**What the exercise asks:** Please reproduce word for word the passage in the thread below on Python formulas in Excel, starting with "This can display" and going on through "on the calculations.".

What would you have it do instead?

ncalm commented 10 months ago

@fzumstein At the point the data are displayed, the content of D1 is no longer a data frame, it's a value: "a".

If you put this in D1 instead, you can have both:

df = xl("A1:B3", headers=True)

This can display as values (spill to the sheet) and retain the ability for other cells to refer to df.

fzumstein commented 10 months ago

@jflam It's still a spreadsheet, isn't it? So if the formula doesn't change (and if it's a deterministic function), I don't expect it to have an influence on the calculations.

The (outdated?) docs https://support.microsoft.com/en-us/office/py-function-31d1c523-fb13-46ab-96a4-d1a90a9e512f seem to suggest that PY requires a return_type (0 - Excel value, 1 - Python object.): =PY(python_code,return_type), which would improve the situation, but that's not how the formula works in my version of Excel (it doesn't have the return_type).

Objects in cells have been around for decades in about every single bank on this planet, and they always work the same: you can only return an object OR values to a cell. Consequently, if you want to view the values of the object, you'd do something like =A1.values, assuming that A1 holds your object reference (that's how Excel data types like stocks work, anyway).

b-gonzalez commented 10 months ago

This seems like a trivial point. You could easily write a formula similar to the one you wrote on cell G1 like xl("D1") in Python Object mode in a different cell. And from there just use the Excel Value option on that instead without breaking the references in G1 and H1.

fzumstein commented 10 months ago

@b-gonzalez That's close to my suggestion, only that is has to happen via formula (=D1.values), not via dropdown in the formula bar that can be changed by anybody without leaving a trace in the formula view.

jflam commented 10 months ago

I understand the confusion now. In reality the formula in the sheet is =PY(code, {0,1}). The UI in the formula editor toggles that last parameter, so it's also consistent with what our documentation says.

I think you perceive this as changing a formatting setting as opposed to changing the formula?

fzumstein commented 10 months ago

Yes, that's correct, that parameter is hidden in the formula, which is very confusing.

keyur32 commented 10 months ago

Agree we should improve the documentation here. Tagging as a documentation issue.

fzumstein commented 10 months ago

I've just discovered that you can do =A1.arrayPreview, assuming that A1 has a DataFrame. That's basically what I'd want, but in the generic case, i.e., covering scalars as well. This makes it so much cleaner to understand that you're outside of the PY environment again, facing normal Excel cell values.

fzumstein commented 9 months ago

So having worked with PiE for a while, my conclusion is that referencing PY cells from other PY cells -- while possible and sort of a natural excel workflow -- should best be avoided. Instead, as @ncalm mentioned, just work with variables like you'd do in real Jupyter notebooks, too.

**Extracted records:**
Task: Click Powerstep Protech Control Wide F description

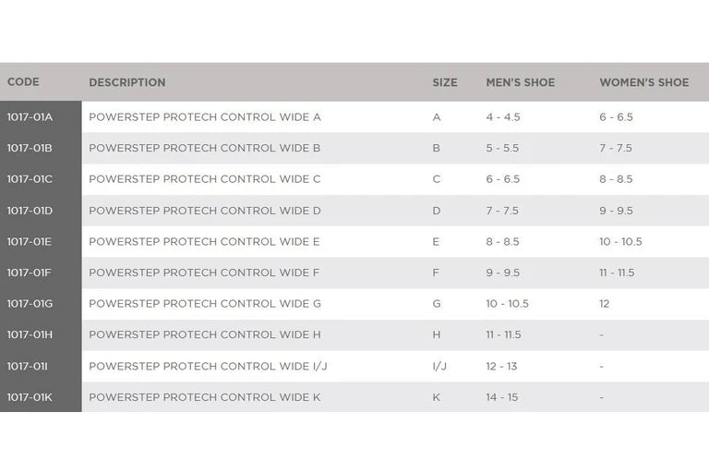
---
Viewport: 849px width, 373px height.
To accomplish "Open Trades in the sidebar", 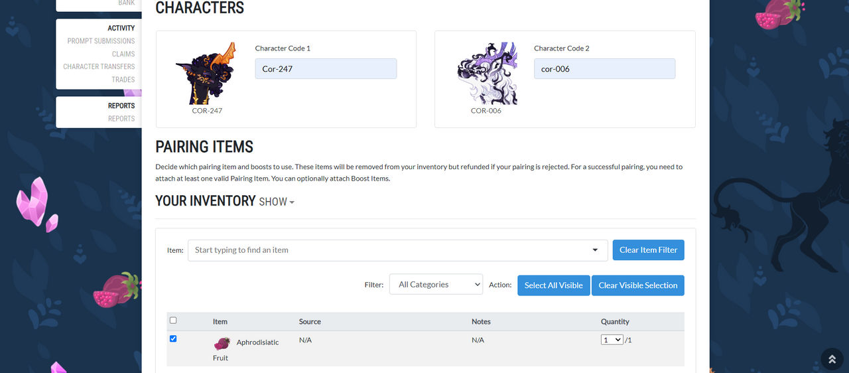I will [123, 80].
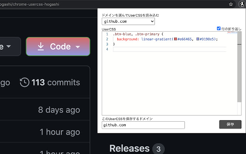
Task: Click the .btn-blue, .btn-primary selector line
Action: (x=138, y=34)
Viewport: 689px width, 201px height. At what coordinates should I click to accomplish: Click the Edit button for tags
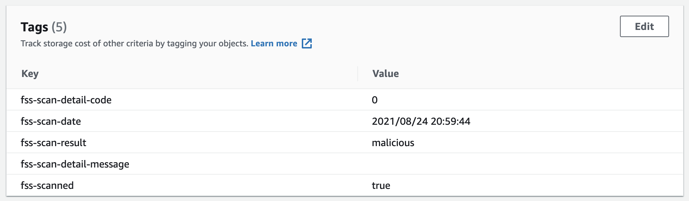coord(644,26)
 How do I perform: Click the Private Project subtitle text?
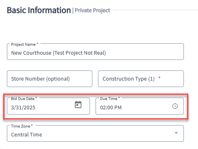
...
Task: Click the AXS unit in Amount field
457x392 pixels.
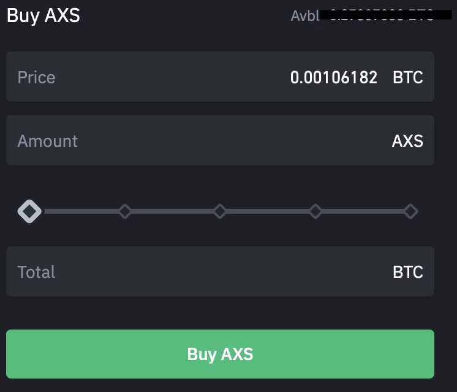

**Result of this task:**
This can display as values (spill to the sheet) and retain the ability for other cells to refer to df.

fzumstein commented 10 months ago

@jflam It's still a spreadsheet, isn't it? So if the formula doesn't change (and if it's a deterministic function), I don't expect it to have an influence on the calculations.